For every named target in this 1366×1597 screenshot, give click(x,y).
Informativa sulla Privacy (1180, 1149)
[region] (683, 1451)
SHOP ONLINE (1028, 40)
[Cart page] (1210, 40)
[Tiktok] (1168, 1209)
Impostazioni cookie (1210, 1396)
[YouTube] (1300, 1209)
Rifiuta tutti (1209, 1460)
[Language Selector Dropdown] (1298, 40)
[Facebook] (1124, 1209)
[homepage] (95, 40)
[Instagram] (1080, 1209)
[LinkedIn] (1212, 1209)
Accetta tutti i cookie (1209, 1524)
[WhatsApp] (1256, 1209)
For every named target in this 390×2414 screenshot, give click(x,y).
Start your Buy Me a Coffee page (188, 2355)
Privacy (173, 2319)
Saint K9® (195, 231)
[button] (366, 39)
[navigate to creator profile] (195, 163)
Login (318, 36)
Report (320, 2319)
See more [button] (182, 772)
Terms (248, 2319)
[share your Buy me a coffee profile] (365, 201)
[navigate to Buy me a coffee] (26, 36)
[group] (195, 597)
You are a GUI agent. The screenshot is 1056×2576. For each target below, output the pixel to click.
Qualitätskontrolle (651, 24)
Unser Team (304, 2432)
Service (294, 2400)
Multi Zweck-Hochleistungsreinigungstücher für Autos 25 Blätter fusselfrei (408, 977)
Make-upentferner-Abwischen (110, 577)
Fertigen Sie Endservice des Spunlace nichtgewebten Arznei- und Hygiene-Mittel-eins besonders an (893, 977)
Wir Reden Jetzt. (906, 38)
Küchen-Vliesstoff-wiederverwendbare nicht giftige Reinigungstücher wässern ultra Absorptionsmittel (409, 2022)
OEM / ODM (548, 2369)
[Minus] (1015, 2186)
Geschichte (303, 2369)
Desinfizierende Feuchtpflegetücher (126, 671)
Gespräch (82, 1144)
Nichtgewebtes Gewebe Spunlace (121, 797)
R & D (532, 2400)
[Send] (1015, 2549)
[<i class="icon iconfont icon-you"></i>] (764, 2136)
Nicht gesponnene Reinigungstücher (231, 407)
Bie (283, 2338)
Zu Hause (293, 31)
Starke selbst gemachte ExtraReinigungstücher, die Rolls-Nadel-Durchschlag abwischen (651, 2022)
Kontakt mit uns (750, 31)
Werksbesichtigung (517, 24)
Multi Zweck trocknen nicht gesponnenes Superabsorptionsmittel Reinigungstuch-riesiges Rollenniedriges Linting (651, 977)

============================================================

Task details
Starting with the line that contains "Bie (283, 2338)", output every line through the end of the listing above, unchanged.

Answer area
Bie (283, 2338)
Zu Hause (293, 31)
Starke selbst gemachte ExtraReinigungstücher, die Rolls-Nadel-Durchschlag abwischen (651, 2022)
Kontakt mit uns (750, 31)
Werksbesichtigung (517, 24)
Multi Zweck trocknen nicht gesponnenes Superabsorptionsmittel Reinigungstuch-riesiges Rollenniedriges Linting (651, 977)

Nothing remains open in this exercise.